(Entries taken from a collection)

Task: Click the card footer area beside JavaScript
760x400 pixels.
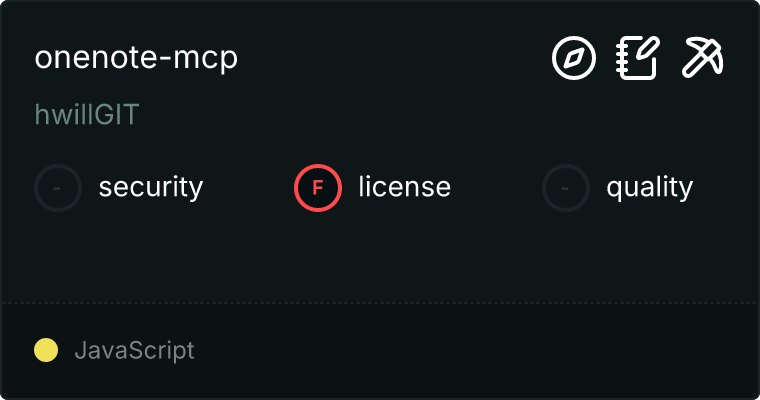Action: click(475, 351)
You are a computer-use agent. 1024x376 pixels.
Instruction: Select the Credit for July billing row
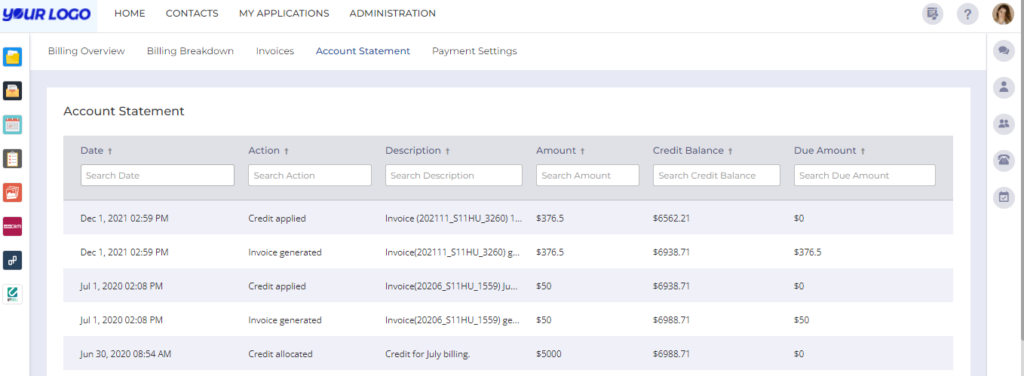[x=508, y=354]
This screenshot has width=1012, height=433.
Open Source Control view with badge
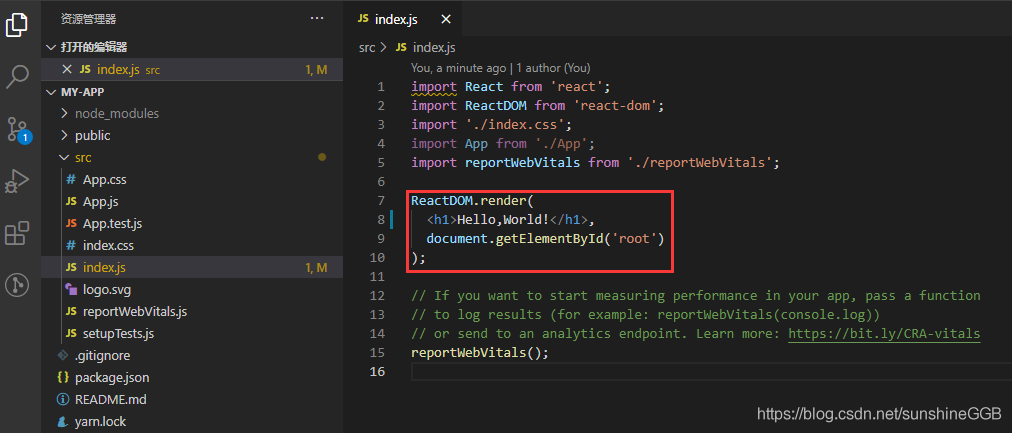pyautogui.click(x=17, y=129)
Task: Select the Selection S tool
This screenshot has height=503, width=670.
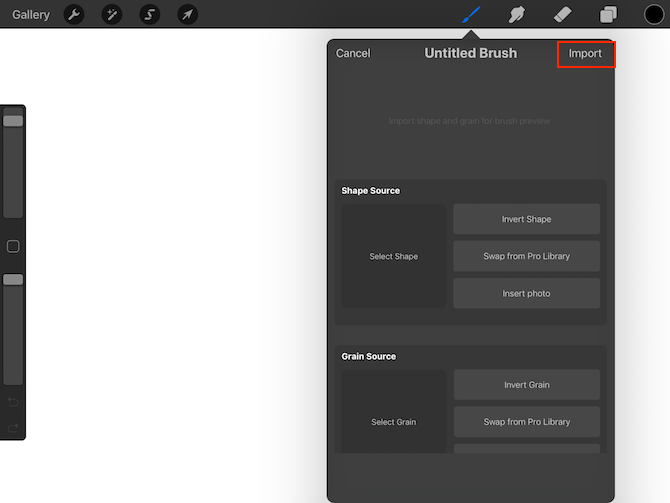Action: pos(149,14)
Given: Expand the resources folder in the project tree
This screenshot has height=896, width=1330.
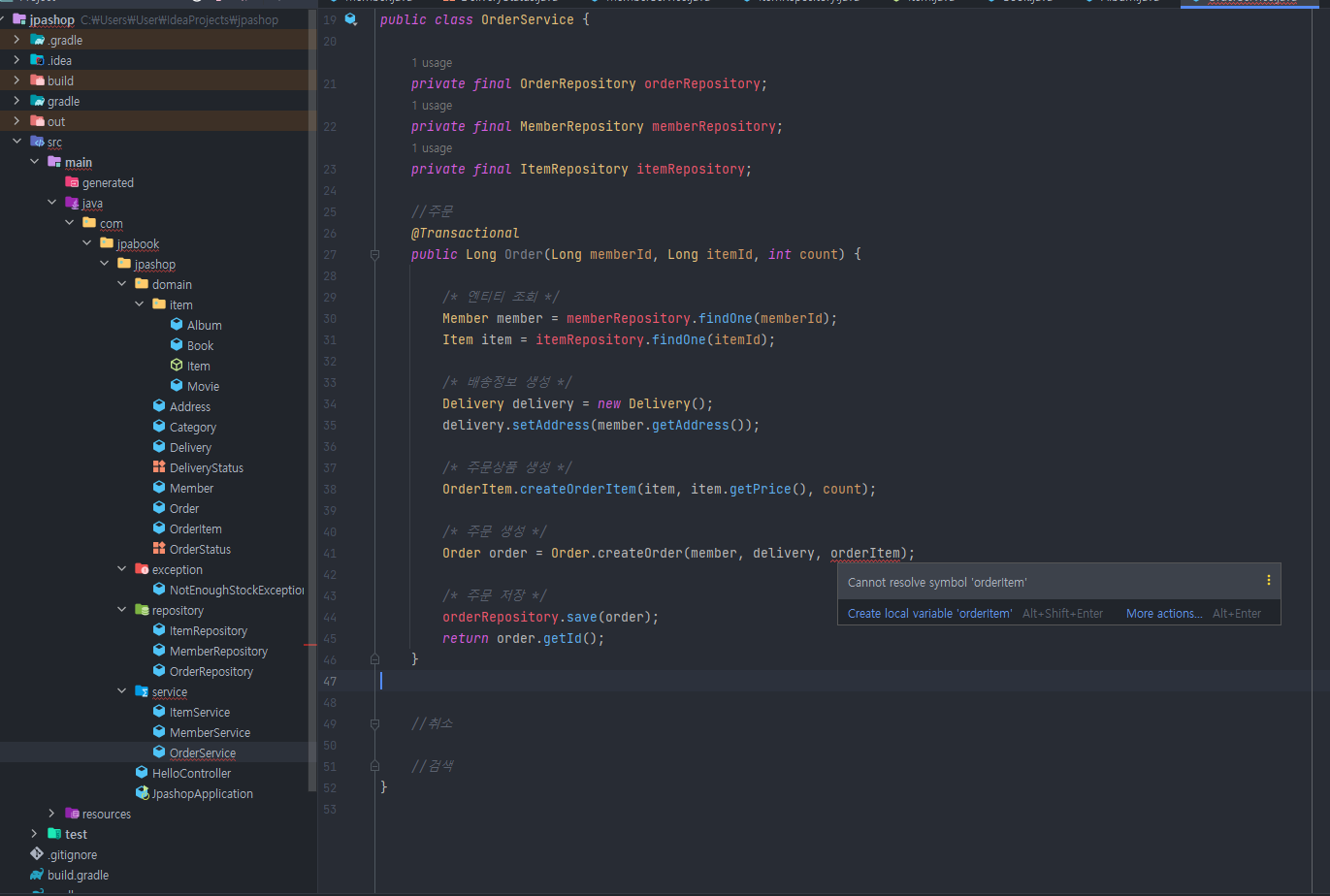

> **Task instructions**: Can the lines from the start of the records through the line with "Task: Select the Selection S tool" be given again exactly, with the pictures left out?

> **Output of the task**:
Task: Click the card footer area beside JavaScript
760x400 pixels.
Action: click(475, 351)
You are a computer-use agent. 1024x376 pixels.
Instruction: Select the Credit for July billing row
[x=508, y=354]
This screenshot has width=1012, height=433.
Open Source Control view with badge
pyautogui.click(x=17, y=129)
Task: Select the Selection S tool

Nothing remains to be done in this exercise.